TASK OBJECTIVE
Omitting all images, set down every line below exactly as it appears.

(Items listed in a dataset)

*** Begin section ***

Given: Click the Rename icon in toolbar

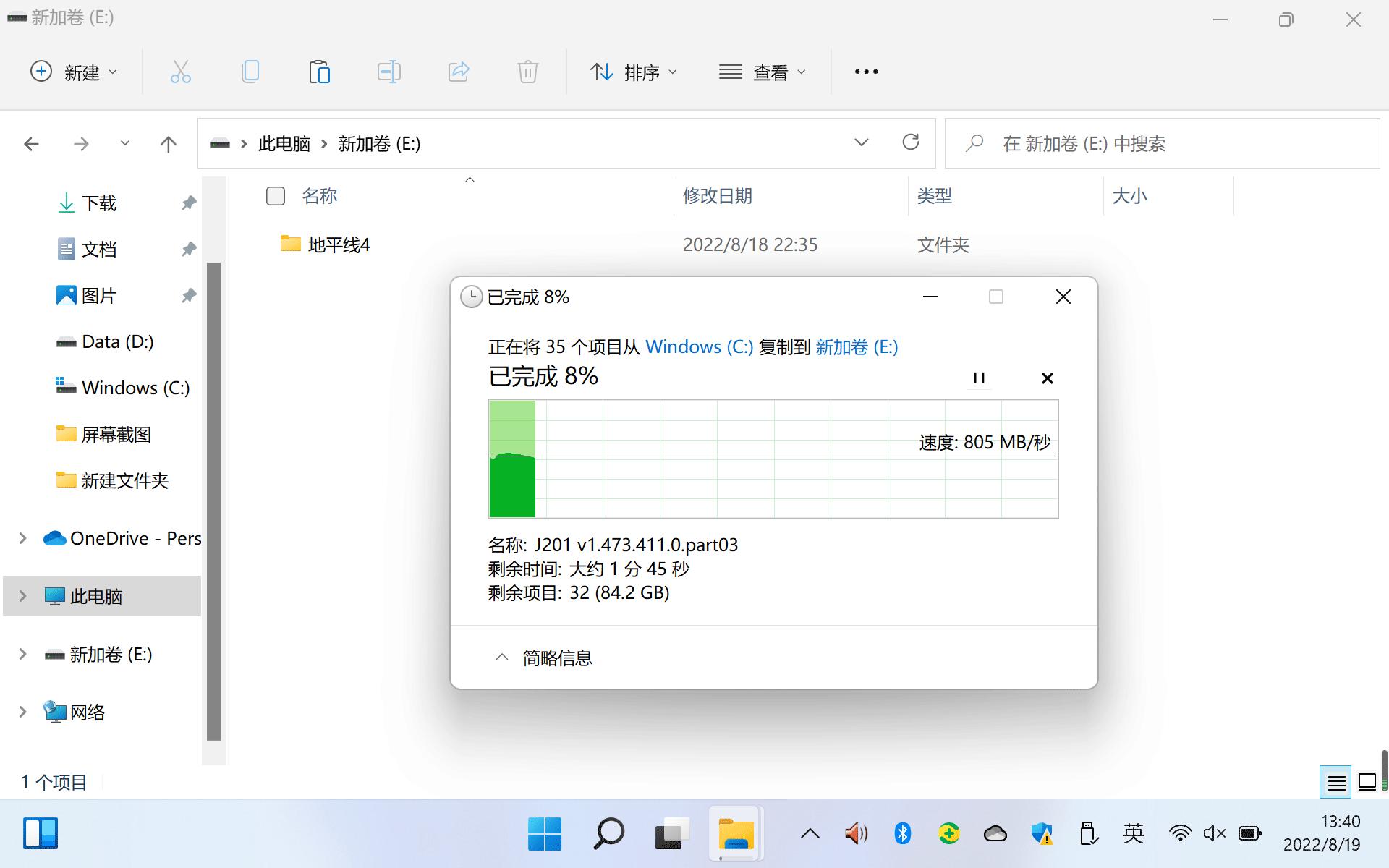Looking at the screenshot, I should tap(388, 72).
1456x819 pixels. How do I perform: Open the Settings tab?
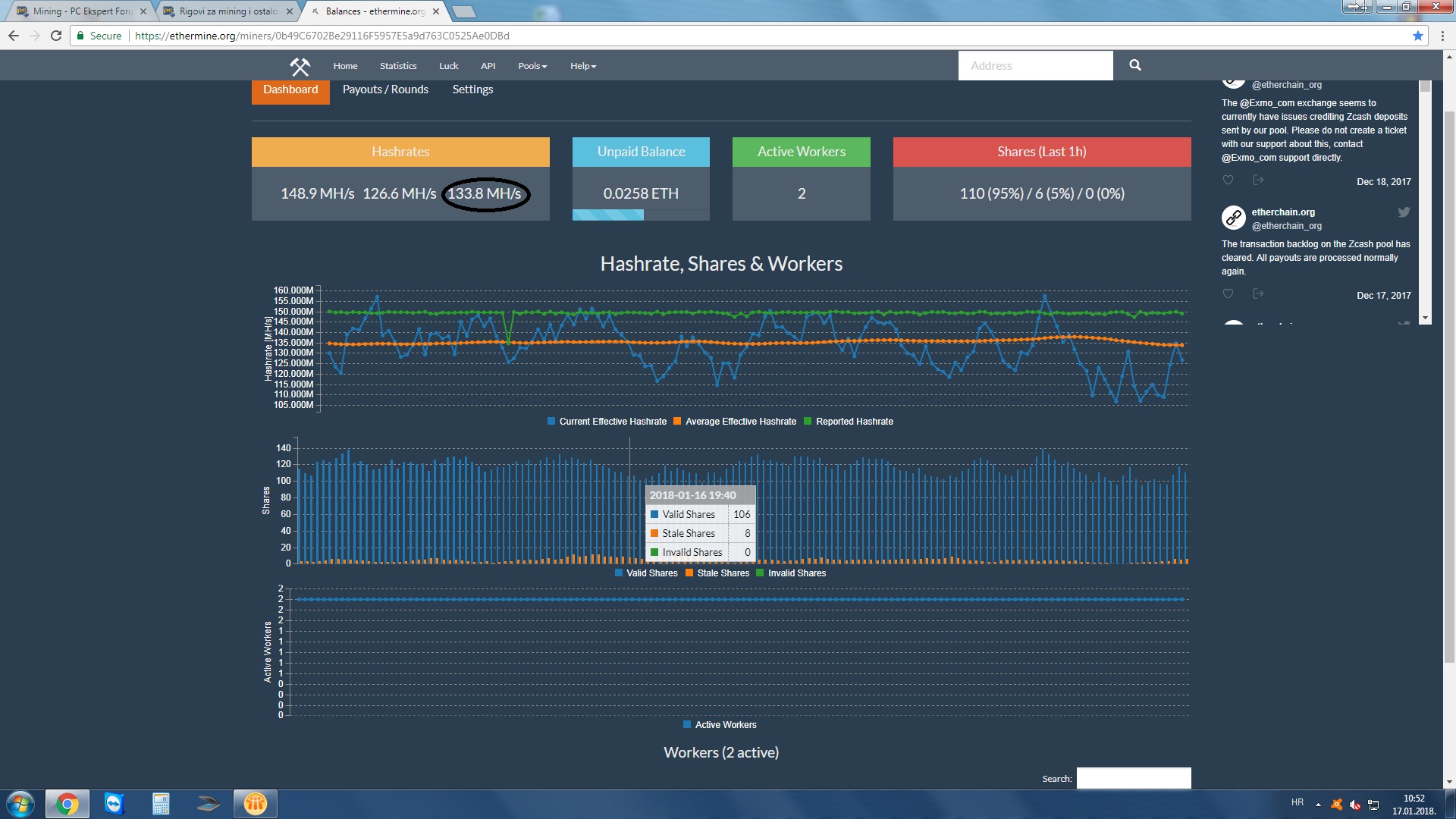tap(472, 89)
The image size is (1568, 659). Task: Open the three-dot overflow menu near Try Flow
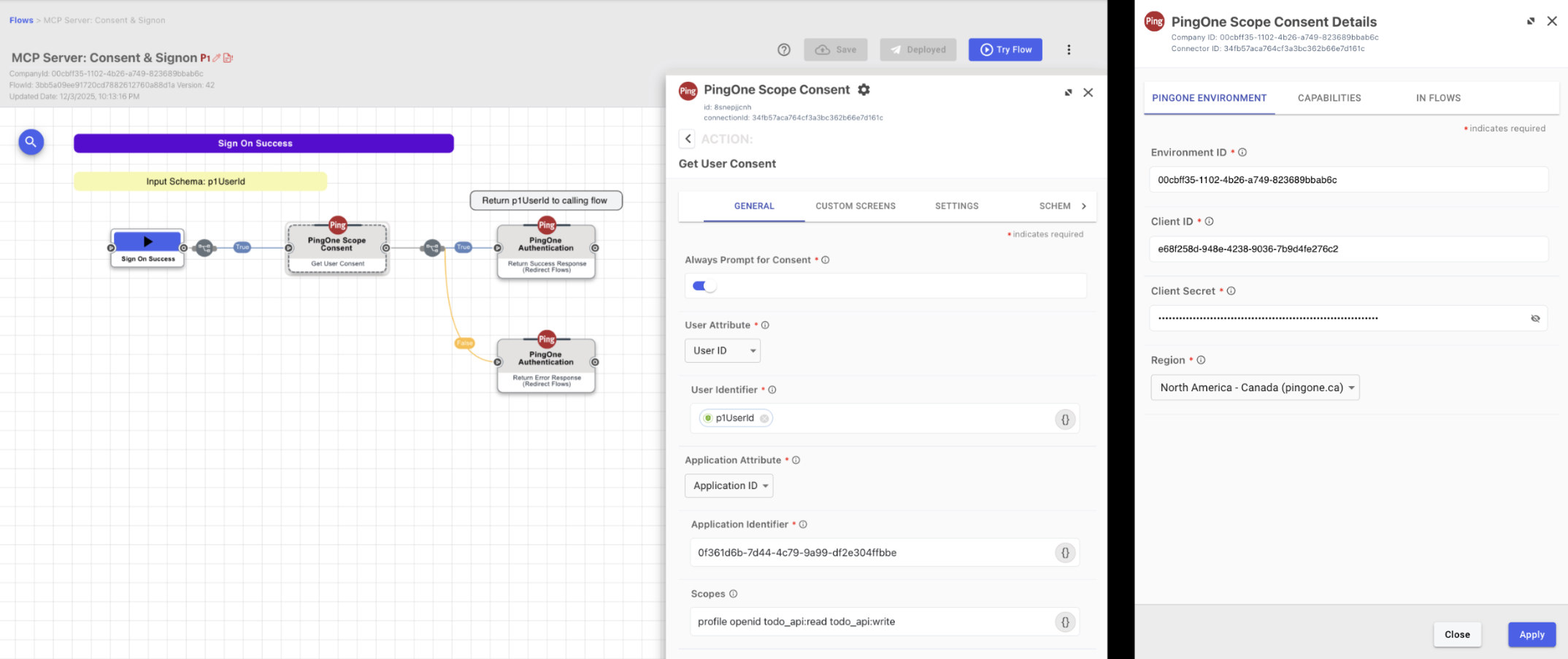point(1069,50)
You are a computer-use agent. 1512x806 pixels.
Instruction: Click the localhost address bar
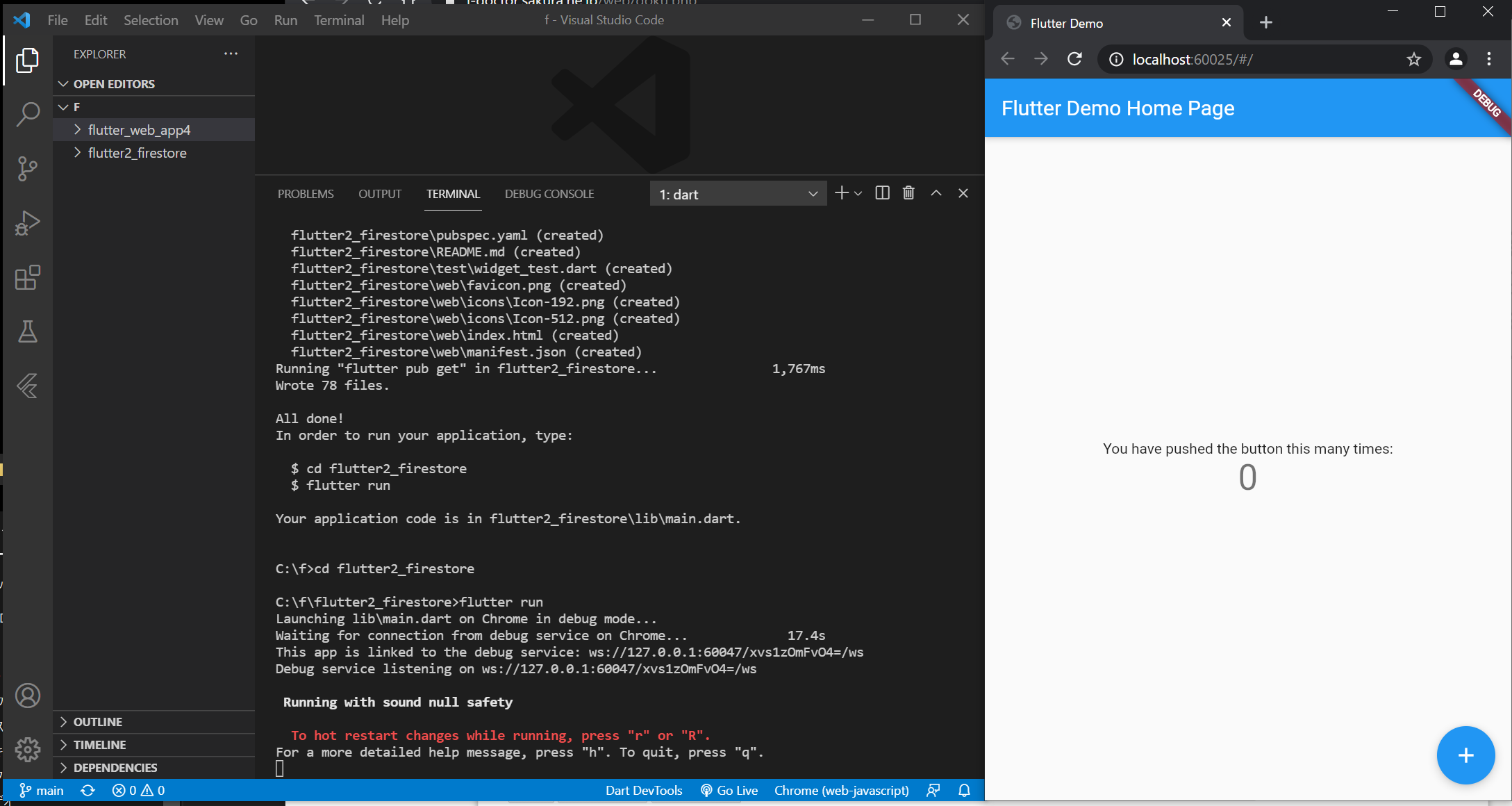click(x=1250, y=60)
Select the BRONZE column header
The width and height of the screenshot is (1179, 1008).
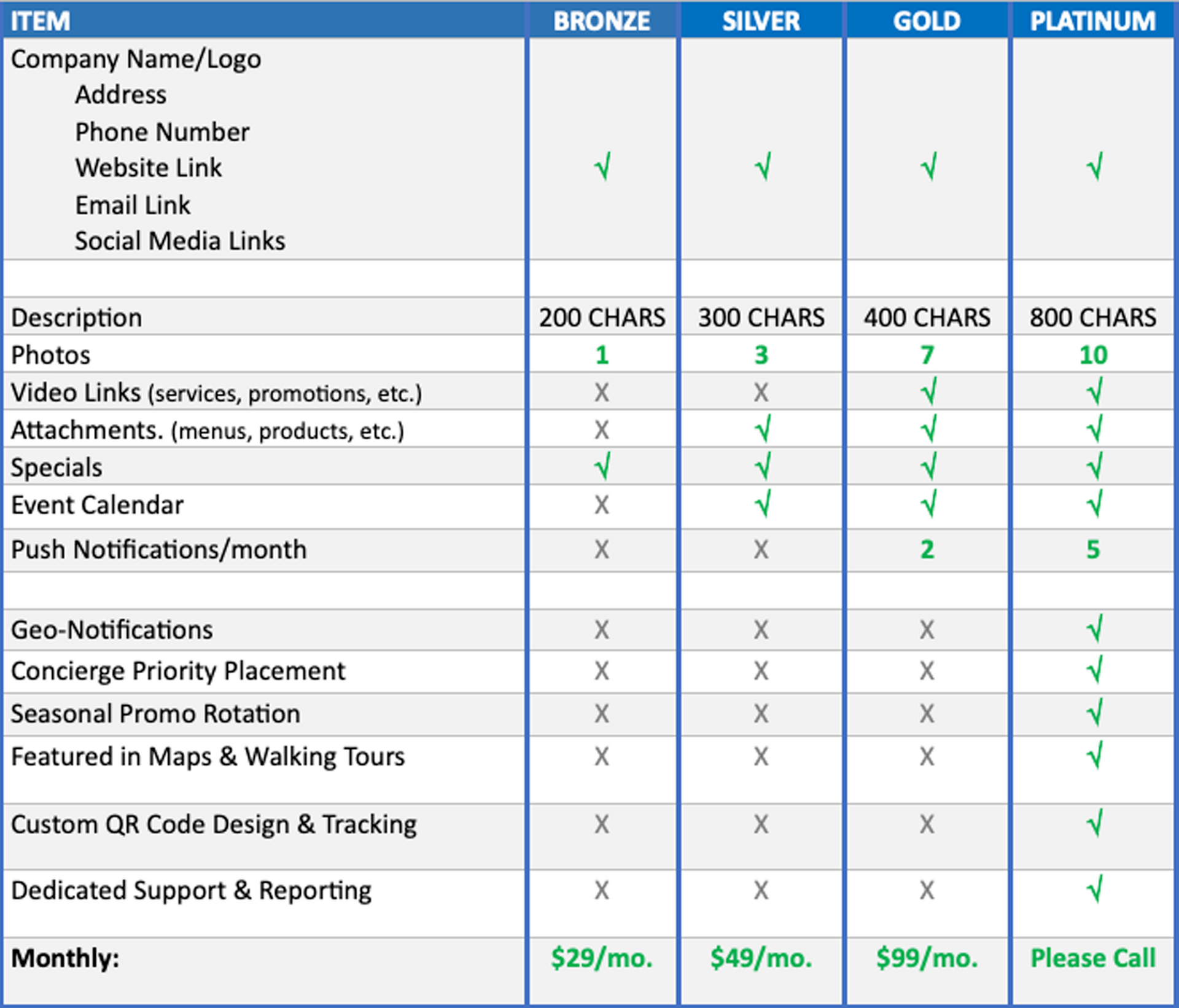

*** End section ***

SOLUTION BELOW
Given: Click the Rename icon in toolbar

Looking at the screenshot, I should tap(388, 72).
1456x819 pixels. How do I perform: Open the Settings tab?
tap(472, 89)
The image size is (1568, 659). Task: Open the three-dot overflow menu near Try Flow
point(1069,50)
You are a computer-use agent. 1512x806 pixels.
Instruction: Click the localhost address bar
click(x=1250, y=60)
Select the BRONZE column header
The width and height of the screenshot is (1179, 1008).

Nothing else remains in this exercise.